Mostar Travel Blog› entry 9 of 23 › view all entries
Long lie for the first time in what seemed ages, and had already packed the night before so made the absolute most of it. Left the apartment about 11-20 and walked down the dreaded steps and around the port to the bus station. Were there for just after midday after a gentle stroll. No sign of the bus loading so we hung about and everybody sat about where they wanted, some outside some in the air con waiting room.
Bus started loading at half past,and we got our stuff on. Thing to note, and it happened everywhere else round the Balkans was, despite having your tickets already, you have to pay again to carry bags on the buses luggage compartments, though it was only about £1 each . Set off on time at 1pm, and headed on up the coast. Not a trip you want to be doing totally hungover as the bus twists and turns it's way up the coast.
After about an hour you come to one of the strange anomolies of the region, in that driving up the main coast road you leave Croatia and enter Bosnia for a 20km stretch of coast.

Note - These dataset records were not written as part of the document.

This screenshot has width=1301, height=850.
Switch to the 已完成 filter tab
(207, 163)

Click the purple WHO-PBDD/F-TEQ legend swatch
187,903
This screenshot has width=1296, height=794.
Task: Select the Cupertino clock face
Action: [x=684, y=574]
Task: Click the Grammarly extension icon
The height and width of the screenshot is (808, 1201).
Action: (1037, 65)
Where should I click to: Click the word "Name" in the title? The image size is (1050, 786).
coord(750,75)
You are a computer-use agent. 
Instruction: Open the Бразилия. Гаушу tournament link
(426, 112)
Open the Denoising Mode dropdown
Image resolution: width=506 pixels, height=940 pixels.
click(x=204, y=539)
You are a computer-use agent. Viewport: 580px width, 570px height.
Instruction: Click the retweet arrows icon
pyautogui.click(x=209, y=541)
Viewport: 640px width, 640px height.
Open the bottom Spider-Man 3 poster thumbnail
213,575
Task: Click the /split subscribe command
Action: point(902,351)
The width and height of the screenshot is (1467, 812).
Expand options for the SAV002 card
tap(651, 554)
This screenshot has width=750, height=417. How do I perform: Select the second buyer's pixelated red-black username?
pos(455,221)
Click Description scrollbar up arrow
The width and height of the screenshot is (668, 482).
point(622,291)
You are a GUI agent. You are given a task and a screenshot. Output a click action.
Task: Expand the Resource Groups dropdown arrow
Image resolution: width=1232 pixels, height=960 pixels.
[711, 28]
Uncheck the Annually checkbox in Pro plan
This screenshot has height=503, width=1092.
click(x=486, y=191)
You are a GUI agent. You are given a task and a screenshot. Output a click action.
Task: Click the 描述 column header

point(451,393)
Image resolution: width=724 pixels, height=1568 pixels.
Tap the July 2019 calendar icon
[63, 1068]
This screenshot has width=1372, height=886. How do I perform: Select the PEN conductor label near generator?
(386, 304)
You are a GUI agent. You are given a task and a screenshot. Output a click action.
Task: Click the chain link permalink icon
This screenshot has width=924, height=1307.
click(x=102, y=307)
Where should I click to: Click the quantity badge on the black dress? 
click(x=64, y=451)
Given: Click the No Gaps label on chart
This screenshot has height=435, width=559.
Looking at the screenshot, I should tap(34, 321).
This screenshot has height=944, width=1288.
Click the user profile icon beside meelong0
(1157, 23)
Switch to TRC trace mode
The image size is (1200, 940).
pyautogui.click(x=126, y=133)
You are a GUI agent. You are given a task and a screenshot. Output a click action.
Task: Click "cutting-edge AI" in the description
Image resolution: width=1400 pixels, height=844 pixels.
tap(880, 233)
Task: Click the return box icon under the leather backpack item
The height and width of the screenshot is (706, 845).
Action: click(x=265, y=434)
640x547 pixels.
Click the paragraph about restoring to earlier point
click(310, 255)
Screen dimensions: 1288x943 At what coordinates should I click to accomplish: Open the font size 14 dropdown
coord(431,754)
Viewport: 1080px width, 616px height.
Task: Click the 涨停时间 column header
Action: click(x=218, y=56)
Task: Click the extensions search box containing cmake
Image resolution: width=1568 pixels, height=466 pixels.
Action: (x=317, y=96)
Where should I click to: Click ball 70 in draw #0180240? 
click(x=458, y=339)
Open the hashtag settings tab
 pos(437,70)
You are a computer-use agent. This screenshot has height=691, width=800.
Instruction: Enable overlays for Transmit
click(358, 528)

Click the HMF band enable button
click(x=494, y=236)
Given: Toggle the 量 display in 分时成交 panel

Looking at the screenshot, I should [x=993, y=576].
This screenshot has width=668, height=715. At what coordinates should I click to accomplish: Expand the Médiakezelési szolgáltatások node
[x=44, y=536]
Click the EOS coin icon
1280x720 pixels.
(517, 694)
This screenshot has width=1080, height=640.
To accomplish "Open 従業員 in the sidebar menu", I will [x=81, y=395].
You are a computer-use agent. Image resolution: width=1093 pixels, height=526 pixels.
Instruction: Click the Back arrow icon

We stopped just outside the town there for a break, it had been barely more than an hour and a half since we left, but it was interesting as there was a Bosnian Navy :-O boat anchored in the harbour. This area is known as the Neum Corridor and is Bosnia's only access to the sea. On the coast on the other side was a big red and white checked emblum, painted onto the rock face, leaving you in no doubt the other side belonged to Croatia. Once we loaded onto the bus again we stopped in the main town there, and it became apparent why the stop was before it, as the practically empty bus filled rapidly, with folk who had been on holiday here heading back mostly to Sarajevo .
On this stretch neither of the border crossings were as anal as the ones going into Montenegro, and later on a lot more relaxed than the main crossing into Bosnia later on. Driving on we turned off the coast road towards Metkovic and just after there we hit the border which was a real pain in the ass, since even with the driver skipping through the waiting traffic the buses got pulled in the no mans land, and you had both Croatian and Bosnian passport control, but at different times. Took the best part of an hour to get through.
That done we were on our way again, but the 2 1/2 hour timetable to get to Mostar was never going to happen. Straight away as after we crossed the border I noticed that in the towns and villages we were going through, almost where ever possible, but especially on the main streets hanging from wires over the main road, they were still flying the flag of Croatia.
After a short stop in a town just over the border we went on and were soon entering Mostar. First thing that struck you was the hill above the town where there was a great big Christian cross on the top of it. Which after wandering around Mostar over the next couple of days still seems a bit strange as the skyline of the town is dominated by minarets. Driving in through the town you were thinking WTF, as even 15 years later there was still so much damage and it was looking like a real shithole :-O.
Even when we got to the bus station it wasn't looking that clever.
Followed our way down to the Old Town (Stari Grad) , over the old bridge to the Kriva Cuprija Hotel, that I had picked up on from this site from Brian( delsol67). By the time we got there we were sweating buckets and they had glasses of chilled orange juice for each of us before they bothered starting checking in. Shown up to our room and it was nice, and a great setting.
Back at the Old Bridge, the striking thing is the colour of the river, a bright dark green :-O if that isn't to much of a contradiction. The Old Town was very reminicent of bits of Morroco, but as my son put it 'Without the hassle' :-D. We came to the end of the Old Town and headed up towards the main road and came across the first of the many graveyards around the city. There were children playing in amongst all the graves, but really, by the age of the trees there, it must always have been a park, and just used as it was a bit of available space in a time of need to bury people.
Kept on walking and crossed the river and went down the other side. Here the devestation was even more apparent, with whole blocks still in ruins. There was a lot of building work going on, with plenty of signs telling you it was being funded by the EU. Didn't even know they were in the EU :-D, but here as in Montenegro the EU seems to be throwing loads of money in to try and stablise the region. Here as well we found the local prison, and with the rave music blasting out of it, and a prisoner hanging out the window smoking a cigarette, my daughter surmised it wasn't that bad a place to get banged up :-D
Went back to the hotel and after we got ourselves together went down to the restaurant. All the alarm bells had been going off in my head since reception, but we were here now, and had a great dinner.
After dinner walked back to the Stari Most ( Old Bridge) to see it lit up at night, before heading back for hotel and a couple of beers on the balcony. Guy from the restaurant brought us up a couple of drinks while we were sitting there and I finished them off before hitting the hay.